On the origin of the metallic and anisotropic magnetic properties of NaxCoO2 (x approximately equal to 0.75).

Nonstoichiometric Na(x)CoO2 (0.5 < x < 1) consists of CoO2 layers made up of edge-sharing CoO6 octahedra and exhibits strongly anisotropic magnetic susceptibilities as well as metallic properties. A modified Curie-Weiss law was proposed for systems containing anisotropic magnetic ions to analyze the magnetic susceptibilities of Na(x)CoO2 (x approximately 0.75), and implications of this analysis were explored. Our study shows that the low-spin Co4+ (S = 1/2) ions of Na(x)CoO2 generated by the Na vacancies cause the anisotropic magnetic properties of Na(x)CoO2 and suggests that the six nearest-neighbor Co3+ ions of each Co4+ ion adopt the intermediate-spin electron configuration, thereby behaving magnetically like low-spin Co4+ ions. The Weiss temperature of Na(x)CoO2 is more negative along the direction of the lower g factor (i.e., theta|| < theta(perpendicular) < 0 and g|| < g(perpendicular)). The occurrence of intermediate-spin Co3+ ions surrounding each Co4+ ion accounts for the apparently puzzling magnetic properties of Na(x)CoO2 (x approximately 0.75), i.e., the large negative Weiss temperature, the three-dimensional antiferromagnetic ordering below approximately 22 K, and the metallic properties.

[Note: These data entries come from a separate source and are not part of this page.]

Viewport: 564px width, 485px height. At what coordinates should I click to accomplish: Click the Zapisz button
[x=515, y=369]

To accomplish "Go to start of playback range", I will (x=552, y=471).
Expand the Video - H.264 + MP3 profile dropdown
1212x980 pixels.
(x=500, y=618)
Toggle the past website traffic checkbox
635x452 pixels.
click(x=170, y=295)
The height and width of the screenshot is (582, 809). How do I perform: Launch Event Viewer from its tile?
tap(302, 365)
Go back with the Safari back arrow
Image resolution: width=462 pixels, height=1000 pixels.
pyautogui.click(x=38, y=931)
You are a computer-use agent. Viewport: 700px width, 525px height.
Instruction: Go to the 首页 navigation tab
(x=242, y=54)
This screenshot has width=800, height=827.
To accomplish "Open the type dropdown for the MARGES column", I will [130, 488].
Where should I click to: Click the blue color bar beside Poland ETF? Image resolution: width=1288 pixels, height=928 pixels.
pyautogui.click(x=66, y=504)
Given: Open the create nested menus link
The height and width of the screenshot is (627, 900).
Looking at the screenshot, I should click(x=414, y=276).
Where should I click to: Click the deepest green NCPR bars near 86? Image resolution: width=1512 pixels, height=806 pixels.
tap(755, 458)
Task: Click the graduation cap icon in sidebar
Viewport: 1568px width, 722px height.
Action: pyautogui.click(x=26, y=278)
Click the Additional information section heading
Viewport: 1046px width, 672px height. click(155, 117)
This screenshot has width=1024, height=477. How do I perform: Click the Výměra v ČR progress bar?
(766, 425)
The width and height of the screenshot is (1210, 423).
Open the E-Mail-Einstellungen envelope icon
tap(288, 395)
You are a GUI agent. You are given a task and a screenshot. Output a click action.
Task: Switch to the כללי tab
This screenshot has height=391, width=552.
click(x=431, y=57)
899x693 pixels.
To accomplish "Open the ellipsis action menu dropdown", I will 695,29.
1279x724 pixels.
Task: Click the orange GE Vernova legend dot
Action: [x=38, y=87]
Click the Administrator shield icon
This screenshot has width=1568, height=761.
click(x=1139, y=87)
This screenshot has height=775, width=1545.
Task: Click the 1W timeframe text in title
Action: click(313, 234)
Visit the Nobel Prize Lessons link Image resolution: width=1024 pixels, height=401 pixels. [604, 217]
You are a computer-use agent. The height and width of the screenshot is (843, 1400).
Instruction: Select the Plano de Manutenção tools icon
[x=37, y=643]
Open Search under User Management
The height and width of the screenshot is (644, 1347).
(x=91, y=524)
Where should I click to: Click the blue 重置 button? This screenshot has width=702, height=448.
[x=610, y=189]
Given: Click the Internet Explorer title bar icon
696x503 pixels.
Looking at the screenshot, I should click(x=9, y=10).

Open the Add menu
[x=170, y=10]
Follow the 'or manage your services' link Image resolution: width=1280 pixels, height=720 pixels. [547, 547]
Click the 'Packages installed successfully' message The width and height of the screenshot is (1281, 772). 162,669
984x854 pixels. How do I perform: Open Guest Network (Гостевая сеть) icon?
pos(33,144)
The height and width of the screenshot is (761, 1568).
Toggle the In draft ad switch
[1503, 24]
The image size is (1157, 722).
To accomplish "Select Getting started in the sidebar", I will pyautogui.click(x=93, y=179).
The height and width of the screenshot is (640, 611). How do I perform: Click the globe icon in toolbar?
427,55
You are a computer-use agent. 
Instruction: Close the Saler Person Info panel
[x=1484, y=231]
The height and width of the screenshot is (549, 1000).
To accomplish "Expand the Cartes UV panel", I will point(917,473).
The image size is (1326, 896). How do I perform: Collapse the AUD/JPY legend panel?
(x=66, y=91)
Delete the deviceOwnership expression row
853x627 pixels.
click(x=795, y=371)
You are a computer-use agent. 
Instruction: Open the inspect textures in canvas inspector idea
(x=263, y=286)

The picture of the magnetic structure derived from neutron scattering studies below approximately 22 K is in apparent conflict with that deduced from magnetic susceptibility measurements between approximately 50 and 300 K. These conflicting pictures are resolved by noting that the spin exchange between Co3+ ions is more strongly antiferromagnetic than that between Co4+ and Co3+ ions.